Math 150


Constructing tangents to a circle from a point outside the circle

Steve Wilson

We are given the circle with center at O, and a point A outside the circle. Connect AO, and let M be its midpoint.

Draw the circle centered at M going through O. Since M is the midpoint of AO, it will also go through A. Let B and C be the points where this circle intersects the given circle. Then AB and AC will be the lines through A tangent to the given circcle.

This is because /ABO and /ACO will be inscribed angles in the circle centered at M, so their measure will be half of the central angle. But since AMO is a diameter of the circle, the central angle is a straight angle, so /ABO and /ACO will be right angles. Since the tangent is perpendicular to the radius at the point of tangency, AB and AC will be tangents to the circle.

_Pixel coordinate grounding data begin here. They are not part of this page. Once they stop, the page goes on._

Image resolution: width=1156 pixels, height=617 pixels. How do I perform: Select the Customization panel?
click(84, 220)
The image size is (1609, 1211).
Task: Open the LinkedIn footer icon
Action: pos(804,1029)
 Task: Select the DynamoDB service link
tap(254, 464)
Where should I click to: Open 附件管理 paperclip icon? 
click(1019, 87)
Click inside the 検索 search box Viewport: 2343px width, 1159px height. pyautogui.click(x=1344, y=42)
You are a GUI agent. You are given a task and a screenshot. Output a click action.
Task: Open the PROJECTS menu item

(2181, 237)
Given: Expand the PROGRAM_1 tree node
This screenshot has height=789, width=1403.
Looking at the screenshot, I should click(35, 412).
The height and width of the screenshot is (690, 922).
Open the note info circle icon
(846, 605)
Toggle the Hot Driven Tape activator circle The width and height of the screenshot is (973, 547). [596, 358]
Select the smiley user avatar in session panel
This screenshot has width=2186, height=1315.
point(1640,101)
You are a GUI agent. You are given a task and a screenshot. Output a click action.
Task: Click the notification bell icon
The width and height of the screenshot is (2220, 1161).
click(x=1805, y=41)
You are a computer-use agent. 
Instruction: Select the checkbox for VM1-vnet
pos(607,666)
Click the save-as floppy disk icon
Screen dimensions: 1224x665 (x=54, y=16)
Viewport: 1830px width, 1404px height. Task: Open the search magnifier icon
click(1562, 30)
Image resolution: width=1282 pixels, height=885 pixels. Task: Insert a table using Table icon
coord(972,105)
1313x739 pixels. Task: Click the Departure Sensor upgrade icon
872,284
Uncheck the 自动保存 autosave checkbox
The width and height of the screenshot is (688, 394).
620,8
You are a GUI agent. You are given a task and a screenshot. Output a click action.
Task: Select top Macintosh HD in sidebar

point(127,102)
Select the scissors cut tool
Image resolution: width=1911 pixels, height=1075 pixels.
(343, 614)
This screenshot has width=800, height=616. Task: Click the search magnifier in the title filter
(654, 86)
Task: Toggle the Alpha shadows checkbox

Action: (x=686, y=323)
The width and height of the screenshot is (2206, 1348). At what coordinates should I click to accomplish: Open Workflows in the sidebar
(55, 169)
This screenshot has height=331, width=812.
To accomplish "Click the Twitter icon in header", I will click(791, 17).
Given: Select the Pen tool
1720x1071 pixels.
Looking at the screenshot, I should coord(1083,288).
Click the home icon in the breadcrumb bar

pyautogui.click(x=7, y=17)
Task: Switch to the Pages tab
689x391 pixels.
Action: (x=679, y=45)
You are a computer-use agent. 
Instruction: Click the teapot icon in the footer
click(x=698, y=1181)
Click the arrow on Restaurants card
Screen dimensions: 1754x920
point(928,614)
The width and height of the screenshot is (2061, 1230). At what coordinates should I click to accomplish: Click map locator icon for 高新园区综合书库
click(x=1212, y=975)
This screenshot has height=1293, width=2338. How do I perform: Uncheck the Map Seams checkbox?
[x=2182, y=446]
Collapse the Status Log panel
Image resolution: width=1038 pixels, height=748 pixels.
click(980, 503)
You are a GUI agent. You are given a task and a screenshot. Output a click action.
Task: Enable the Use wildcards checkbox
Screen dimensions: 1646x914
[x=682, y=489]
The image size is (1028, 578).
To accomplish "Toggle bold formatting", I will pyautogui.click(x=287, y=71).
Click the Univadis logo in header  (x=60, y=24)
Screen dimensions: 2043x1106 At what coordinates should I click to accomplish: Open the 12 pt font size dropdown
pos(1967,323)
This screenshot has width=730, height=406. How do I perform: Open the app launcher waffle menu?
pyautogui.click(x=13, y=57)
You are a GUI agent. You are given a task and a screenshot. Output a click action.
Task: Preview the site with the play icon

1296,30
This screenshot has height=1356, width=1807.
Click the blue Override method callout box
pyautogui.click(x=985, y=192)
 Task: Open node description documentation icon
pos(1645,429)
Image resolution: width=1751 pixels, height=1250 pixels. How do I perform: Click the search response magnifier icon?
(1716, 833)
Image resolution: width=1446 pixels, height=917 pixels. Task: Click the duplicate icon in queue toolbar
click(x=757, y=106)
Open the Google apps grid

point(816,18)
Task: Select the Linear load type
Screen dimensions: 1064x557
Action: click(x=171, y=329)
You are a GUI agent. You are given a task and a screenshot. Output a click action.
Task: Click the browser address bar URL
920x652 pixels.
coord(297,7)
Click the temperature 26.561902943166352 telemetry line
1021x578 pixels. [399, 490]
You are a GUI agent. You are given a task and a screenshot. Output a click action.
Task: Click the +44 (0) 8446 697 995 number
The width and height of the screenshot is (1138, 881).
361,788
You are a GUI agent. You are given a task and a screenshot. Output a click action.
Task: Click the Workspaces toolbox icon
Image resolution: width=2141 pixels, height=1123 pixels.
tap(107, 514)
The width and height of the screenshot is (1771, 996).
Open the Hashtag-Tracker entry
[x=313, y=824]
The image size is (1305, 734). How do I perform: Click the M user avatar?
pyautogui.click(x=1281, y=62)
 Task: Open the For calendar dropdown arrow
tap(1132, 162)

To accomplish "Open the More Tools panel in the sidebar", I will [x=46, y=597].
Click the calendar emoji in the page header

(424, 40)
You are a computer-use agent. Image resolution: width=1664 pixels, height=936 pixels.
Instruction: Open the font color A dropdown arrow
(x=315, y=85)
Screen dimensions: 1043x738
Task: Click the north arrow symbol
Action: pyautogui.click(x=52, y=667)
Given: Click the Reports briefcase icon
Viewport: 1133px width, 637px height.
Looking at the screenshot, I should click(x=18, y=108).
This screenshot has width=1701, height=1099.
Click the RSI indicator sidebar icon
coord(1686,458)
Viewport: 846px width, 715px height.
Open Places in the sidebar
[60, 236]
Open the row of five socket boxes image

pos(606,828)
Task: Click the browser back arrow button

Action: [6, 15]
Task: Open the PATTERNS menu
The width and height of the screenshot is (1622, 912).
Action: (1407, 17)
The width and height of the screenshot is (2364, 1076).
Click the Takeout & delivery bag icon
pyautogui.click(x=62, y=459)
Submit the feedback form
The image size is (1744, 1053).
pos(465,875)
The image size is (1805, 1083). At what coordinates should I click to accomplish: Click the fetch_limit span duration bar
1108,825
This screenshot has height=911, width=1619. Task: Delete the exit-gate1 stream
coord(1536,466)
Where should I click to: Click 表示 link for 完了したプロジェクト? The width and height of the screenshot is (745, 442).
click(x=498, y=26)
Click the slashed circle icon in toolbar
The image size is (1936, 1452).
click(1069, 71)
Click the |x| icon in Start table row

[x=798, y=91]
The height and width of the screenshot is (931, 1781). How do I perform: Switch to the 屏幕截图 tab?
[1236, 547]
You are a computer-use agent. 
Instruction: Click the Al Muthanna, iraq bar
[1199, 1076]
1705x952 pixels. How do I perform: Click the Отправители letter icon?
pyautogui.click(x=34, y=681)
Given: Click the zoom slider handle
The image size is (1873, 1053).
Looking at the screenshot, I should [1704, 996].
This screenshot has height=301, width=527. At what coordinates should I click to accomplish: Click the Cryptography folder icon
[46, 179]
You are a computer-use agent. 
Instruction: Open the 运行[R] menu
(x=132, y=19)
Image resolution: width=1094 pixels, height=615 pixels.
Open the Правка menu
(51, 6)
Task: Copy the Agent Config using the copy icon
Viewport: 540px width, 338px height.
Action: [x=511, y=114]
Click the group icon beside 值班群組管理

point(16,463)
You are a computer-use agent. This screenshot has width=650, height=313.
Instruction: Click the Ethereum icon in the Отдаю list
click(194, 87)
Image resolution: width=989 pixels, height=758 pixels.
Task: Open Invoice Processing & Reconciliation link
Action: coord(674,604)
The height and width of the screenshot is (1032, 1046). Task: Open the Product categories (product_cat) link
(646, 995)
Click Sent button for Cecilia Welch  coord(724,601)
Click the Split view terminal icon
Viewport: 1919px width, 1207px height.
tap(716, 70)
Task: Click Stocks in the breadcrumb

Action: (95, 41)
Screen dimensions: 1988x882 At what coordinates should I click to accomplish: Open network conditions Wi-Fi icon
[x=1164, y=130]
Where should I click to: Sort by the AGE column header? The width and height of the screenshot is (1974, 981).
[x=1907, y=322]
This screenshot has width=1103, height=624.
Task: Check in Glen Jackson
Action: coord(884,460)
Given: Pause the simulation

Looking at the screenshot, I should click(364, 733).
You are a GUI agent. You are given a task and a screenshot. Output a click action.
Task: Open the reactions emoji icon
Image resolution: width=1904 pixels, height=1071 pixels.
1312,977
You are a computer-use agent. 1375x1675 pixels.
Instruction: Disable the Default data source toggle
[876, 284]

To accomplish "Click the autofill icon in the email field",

This construction will help us use the Isosceles Triangle Theorems to prove a theorem about tangents.

Theorem: Given a circle and a point outside the circle, the line from the point to the center of the circle will bisect the angle formed by the tangents, and the point is equidistant from the two points of tangency.

Proof: BC will be perpendicular to AO because the line that joins the two points where two circles intersect will be perpendicular to the line that joins their centers. MB and MC will be congruent, because they are both radii of the same circle. Therefore triangle MBC is isosceles, and the line that is perpendicular to the base will bisect the vertex angle. Thus, /BAO and /CAO which are inscribed angles for these congruent angles will also be congruent, and AO will bisect the angle formed by the tangents.

In triangle ABC the line which bisects the vertex angle is perpendicular to the base, so the triangle is isosceles.

It is possible to prove these results simply using congruent triangles, but this construction enables us to use the Isosceles Triangle Theorems.